From: Dave Chinner <david@fromorbit.com>
To: Carlos Maiolino <cmaiolino@redhat.com>
Cc: xfs@oss.sgi.com
Subject: Re: [PATCH] [RFC] Implement XFS_IOC_FSBULKSTAT_RANGE ioctl
Date: Wed, 4 Mar 2015 08:55:57 +1100	[thread overview]
Message-ID: <20150303215557.GU4251@dastard> (raw)
In-Reply-To: <1425393678-4550-1-git-send-email-cmaiolino@redhat.com>

On Tue, Mar 03, 2015 at 11:41:18AM -0300, Carlos Maiolino wrote:
> This patch aims to implement a ranged bulkstat ioctl, which will make users able
> to bulkstat inodes in a filesystem based on range instead on rely only in a
> whole filesystem bulkstat.
> 
> This first implementation add a per AG bulkstat possibility, but it also adds
> the necessary infrastructure to implement different kinds of ranged bulkstat,
> like per block.
> 
> The patch is already working and I've been testing it for a while, so, I think
> it's time to send this patch out and ask for comments on it.
> 
> The core of the implementation is very similar with what xfs_bulsktat() does by
> now, which, instead bulkstat the whole filesystem, it start/stop on the
> specified range.
> 
> As per Dave's suggesting, I added to  rgbulkreq structure (used to pass data
> to/from userland), a padding, so we can use the same structure for another kind
> of ranged bulkstats without the need to actually change the structure size.
> 
> Signed-off-by: Carlos Maiolino <cmaiolino@redhat.com>
> ---
>  fs/xfs/libxfs/xfs_fs.h |  12 +++
>  fs/xfs/xfs_ioctl.c     |  56 +++++++++++++
>  fs/xfs/xfs_itable.c    | 210 +++++++++++++++++++++++++++++++++++++++++++++++++
>  fs/xfs/xfs_itable.h    |  16 ++++
>  4 files changed, 294 insertions(+)
> 
> diff --git a/fs/xfs/libxfs/xfs_fs.h b/fs/xfs/libxfs/xfs_fs.h
> index 18dc721..88665aa 100644
> --- a/fs/xfs/libxfs/xfs_fs.h
> +++ b/fs/xfs/libxfs/xfs_fs.h
> @@ -334,6 +334,17 @@ typedef struct xfs_fsop_bulkreq {
>  	__s32		__user *ocount;	/* output count pointer		*/
>  } xfs_fsop_bulkreq_t;
>  
> +typedef struct xfs_fsop_rgbulkreq {
> +	__u64		__user *lastip; /* last inode # pointer		*/
> +	__s32		icount;		/* count of entries in buffer	*/
> +	void		__user *ubuffer;/* user buffer for inode desc.	*/
> +	__s32		__user *ocount;	/* output count pointer		*/
> +	__u64		start;		/* start point of rgbulkstat	*/
> +	__u64		end;		/* end point of rgbulkstat	*/
> +	__u32		flags;		/* multipurpose flag field	*/
> +	__u32		pad[5];		/* reserved space		*/
> +} xfs_fsop_rgbulkreq_t;

No new typedefs.
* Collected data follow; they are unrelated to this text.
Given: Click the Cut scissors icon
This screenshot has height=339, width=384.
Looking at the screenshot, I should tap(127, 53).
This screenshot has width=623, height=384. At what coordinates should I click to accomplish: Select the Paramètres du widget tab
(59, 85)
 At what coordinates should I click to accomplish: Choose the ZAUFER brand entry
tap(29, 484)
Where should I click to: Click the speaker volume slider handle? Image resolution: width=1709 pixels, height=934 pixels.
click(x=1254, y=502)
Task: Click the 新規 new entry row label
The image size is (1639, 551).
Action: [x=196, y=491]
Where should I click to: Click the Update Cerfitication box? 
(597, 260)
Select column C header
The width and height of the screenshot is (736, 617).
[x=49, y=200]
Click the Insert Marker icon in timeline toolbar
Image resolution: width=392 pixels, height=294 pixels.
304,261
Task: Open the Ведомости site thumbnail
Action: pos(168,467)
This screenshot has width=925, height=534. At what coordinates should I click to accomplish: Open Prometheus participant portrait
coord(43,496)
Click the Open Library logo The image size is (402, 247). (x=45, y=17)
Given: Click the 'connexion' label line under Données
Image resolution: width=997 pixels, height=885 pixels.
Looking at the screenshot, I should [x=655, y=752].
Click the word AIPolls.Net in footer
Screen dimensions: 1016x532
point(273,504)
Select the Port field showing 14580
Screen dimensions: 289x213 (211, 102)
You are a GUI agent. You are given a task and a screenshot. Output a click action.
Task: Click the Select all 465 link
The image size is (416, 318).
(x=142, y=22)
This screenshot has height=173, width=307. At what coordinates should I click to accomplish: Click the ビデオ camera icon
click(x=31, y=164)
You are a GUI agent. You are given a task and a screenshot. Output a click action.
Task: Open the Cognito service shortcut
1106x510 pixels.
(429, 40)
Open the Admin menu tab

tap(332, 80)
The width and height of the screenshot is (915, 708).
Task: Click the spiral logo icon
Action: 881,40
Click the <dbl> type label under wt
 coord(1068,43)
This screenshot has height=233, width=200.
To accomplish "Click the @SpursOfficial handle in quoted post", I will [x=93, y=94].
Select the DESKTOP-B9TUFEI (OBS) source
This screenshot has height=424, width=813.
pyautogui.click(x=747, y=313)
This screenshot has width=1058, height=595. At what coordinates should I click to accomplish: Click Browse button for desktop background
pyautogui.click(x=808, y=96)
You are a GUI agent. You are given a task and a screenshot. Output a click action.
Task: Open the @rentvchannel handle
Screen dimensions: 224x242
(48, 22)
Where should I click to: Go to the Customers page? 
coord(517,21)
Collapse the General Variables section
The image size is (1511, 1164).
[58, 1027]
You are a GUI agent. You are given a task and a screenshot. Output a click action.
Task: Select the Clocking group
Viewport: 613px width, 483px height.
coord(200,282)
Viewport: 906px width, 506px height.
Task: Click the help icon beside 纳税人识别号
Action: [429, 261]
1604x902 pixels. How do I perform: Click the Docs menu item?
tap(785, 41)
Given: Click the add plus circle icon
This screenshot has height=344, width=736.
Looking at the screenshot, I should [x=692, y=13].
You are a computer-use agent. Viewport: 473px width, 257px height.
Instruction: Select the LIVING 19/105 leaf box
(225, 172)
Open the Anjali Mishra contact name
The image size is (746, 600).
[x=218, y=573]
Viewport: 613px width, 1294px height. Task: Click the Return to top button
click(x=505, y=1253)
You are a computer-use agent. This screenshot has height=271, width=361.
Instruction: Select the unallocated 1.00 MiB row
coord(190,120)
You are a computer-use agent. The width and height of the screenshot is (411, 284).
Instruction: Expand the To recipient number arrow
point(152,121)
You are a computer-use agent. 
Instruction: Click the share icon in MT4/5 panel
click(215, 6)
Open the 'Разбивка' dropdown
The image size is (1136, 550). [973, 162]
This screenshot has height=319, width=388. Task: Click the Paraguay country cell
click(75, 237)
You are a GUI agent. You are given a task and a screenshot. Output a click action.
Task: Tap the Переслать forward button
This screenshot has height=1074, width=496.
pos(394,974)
Also, call it struct xfs_fsop_bulkstat_range, so
it's clear what ioctl it belongs with.

And, as eric mentioned, the flag:

#define XFS_FSOP_BSRANGE_AGNUMBER	1

also needs to be defined to tell the kernel that start/end are ag
numbers.

> diff --git a/fs/xfs/xfs_ioctl.c b/fs/xfs/xfs_ioctl.c
> index f7afb86..34a4de5 100644
> --- a/fs/xfs/xfs_ioctl.c
> +++ b/fs/xfs/xfs_ioctl.c
> @@ -790,6 +790,59 @@ xfs_ioc_bulkstat(
>  }
>  
>  STATIC int
> +xfs_ioc_bulkstat_range(
> +	xfs_mount_t		*mp,
> +	unsigned int		cmd,
> +	void			__user *arg)
> +{
> +
> +	xfs_fsop_rgbulkreq_t	rgbulkreq;

Again, better name needed. Even just "bsreq" would be fine, because
it's just a bulkstat request structure....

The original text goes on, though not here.